This invention relates generally to electrical connectors and, more particularly, to a method for installing electrical connectors onto flat conductor cables.
Flat conductor cable has come in to general use in such areas as under-carpet wiring systems. This type of cable carries out the same function as a conventional round wire in distributing electricity to work stations, however, its use does not require underfloor channels, raceways or floor passage holes as does the conventional round wire system. The flat conductor cable is simply laid ount on a flat surface, such as the floor, and then carpeting placed over it. The cable is very thin and its presence is not perceivable after the carpeting has been placed over it. The cable itself has a series of parallel flat conductors individually sealed with by insulating jacket which resists moisture, chemicals, object penetration, heat, etc.

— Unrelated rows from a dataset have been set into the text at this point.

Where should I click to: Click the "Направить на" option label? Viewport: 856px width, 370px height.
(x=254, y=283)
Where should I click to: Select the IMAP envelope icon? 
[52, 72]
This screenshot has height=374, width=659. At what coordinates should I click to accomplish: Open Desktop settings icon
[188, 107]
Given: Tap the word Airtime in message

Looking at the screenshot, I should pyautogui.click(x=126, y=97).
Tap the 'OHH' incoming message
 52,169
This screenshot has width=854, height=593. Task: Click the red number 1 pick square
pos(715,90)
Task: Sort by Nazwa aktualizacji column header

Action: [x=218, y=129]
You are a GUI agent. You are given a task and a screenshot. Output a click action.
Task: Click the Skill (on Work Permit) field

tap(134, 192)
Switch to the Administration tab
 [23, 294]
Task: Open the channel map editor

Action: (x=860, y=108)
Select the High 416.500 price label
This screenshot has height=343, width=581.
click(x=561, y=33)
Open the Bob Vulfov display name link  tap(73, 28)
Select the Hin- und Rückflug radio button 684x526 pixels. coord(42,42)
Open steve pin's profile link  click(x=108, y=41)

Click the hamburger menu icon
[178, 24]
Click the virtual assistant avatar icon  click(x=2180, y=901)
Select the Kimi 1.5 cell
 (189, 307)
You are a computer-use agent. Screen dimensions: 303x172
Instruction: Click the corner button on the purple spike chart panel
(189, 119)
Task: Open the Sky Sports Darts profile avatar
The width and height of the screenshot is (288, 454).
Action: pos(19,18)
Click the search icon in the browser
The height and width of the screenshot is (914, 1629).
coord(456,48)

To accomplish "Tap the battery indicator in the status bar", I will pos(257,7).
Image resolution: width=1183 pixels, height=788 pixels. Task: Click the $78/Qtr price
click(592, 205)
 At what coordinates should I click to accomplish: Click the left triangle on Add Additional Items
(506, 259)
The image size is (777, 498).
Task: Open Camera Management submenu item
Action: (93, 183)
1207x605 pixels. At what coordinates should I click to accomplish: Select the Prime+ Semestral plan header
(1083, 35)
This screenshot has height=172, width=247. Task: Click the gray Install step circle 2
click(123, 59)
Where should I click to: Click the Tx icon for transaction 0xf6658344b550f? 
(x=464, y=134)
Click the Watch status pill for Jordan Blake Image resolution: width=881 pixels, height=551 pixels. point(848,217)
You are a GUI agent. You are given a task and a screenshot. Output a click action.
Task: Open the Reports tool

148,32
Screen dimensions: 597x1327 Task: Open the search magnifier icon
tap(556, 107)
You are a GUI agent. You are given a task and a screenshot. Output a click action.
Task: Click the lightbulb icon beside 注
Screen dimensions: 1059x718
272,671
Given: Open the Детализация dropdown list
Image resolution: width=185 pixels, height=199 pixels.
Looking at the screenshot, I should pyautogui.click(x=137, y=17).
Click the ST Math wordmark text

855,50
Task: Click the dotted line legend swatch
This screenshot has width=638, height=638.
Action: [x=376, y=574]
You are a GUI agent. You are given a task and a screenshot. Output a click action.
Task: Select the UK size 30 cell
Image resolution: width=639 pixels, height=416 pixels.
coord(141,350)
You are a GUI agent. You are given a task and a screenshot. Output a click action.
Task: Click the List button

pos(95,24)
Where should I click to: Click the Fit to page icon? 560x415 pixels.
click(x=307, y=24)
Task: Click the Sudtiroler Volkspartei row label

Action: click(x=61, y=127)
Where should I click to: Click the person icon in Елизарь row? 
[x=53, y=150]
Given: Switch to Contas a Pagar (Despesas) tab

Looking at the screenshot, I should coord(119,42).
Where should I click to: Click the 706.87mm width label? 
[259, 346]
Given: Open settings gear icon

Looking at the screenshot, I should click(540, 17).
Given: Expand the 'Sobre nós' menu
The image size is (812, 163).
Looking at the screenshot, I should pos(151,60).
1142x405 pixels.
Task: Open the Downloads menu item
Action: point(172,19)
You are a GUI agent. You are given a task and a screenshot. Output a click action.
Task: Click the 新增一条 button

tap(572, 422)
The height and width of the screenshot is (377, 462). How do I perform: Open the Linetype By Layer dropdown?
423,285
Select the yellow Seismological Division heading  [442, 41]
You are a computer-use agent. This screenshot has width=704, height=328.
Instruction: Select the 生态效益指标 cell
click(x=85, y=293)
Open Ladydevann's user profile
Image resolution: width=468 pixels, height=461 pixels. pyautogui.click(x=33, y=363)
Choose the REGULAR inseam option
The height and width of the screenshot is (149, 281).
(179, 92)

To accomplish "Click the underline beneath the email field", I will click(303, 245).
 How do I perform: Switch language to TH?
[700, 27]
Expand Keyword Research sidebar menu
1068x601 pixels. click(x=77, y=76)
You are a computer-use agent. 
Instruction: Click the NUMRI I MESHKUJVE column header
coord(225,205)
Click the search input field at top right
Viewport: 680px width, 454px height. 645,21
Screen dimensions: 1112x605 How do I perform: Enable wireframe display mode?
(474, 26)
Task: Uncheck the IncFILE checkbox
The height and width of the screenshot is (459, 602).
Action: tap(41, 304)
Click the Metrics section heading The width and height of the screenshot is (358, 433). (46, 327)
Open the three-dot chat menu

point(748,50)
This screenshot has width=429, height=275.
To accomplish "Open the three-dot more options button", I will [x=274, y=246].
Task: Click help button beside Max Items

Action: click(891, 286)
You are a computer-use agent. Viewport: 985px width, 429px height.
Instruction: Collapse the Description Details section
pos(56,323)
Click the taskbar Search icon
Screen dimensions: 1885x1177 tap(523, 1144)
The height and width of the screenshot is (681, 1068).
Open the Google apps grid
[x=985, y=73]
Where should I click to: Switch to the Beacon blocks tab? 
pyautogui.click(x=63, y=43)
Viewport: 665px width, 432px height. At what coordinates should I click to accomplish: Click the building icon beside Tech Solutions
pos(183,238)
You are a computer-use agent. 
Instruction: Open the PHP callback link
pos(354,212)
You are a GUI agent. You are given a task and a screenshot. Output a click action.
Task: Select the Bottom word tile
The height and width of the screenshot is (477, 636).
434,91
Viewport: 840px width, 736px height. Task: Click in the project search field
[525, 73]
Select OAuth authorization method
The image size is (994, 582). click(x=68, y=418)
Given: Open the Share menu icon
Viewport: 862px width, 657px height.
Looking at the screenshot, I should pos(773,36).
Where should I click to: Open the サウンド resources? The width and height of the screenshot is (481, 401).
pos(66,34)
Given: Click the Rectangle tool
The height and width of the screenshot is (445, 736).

The cable can have any desired number of conductors, three, four and five parallel strips being common.
Although installation layout flexibility is maximized with the use of such cables since they can be flexed and folded without delaminating, there has not been any easy and quick method of installing connectors to the cable. The tasks of making cable splices and cable taps are particularly laborious with prior art technology. These types of connections generally require unique and complicated kinds of connectors and, in some cases, a number of other special components.
For instance, in one prior art system, splicing of flat conductor cables is accomplished as follows. First, each conductor run in the cable must be torn back along perforations. Then, a special splice connector must be placed over the conductors. This component has an adhesive thereon and a protective covering must be removed from it. An adhesive ridge is then folded over and placed on the cable. The installer then slides a hand tool under the splice ends to crimp a series of individual connector components on the connector assembly in series fashion. In this type of system, a similarly multistep process is carried out in order to make a cable tap. However, the special connectors that are used for cable splicing cannot be used for cable tapping. Another special connector has to be used for this purpose. Still another special connector must be used for transition fittings. As a result, to install a system having a normal range of requirements, an entire inventory of special connectors having widely different configuratons must be used.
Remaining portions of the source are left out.